*INPUT FOR THIS TASK:*
**********
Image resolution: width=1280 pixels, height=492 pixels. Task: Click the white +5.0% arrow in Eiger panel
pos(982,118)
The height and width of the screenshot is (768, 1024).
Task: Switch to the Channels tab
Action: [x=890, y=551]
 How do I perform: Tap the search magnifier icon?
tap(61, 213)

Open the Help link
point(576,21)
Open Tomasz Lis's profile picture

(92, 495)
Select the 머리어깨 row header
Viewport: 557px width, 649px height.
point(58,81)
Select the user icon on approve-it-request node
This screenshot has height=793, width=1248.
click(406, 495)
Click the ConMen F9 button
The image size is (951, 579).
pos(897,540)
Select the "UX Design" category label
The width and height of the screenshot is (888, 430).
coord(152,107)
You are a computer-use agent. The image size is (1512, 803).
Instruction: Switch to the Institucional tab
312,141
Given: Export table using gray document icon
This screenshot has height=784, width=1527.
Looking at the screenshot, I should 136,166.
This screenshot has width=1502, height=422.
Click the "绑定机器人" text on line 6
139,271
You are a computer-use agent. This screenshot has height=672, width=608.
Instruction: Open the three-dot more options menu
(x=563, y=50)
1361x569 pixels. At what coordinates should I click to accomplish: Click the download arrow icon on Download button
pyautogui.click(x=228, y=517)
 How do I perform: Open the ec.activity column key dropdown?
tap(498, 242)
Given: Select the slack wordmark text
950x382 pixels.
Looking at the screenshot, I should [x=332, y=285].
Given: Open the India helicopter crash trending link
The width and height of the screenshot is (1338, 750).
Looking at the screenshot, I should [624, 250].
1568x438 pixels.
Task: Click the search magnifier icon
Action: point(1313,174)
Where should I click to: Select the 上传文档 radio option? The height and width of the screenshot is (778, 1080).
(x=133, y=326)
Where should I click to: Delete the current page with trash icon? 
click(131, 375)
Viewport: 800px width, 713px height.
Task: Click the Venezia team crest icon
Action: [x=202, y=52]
**********
*PROBLEM STATEMENT:*
Which lines above hold the string "Given"? Copy every one of them.

*OUTPUT:*
Given: Export table using gray document icon
Given: Select the slack wordmark text
Given: Open the India helicopter crash trending link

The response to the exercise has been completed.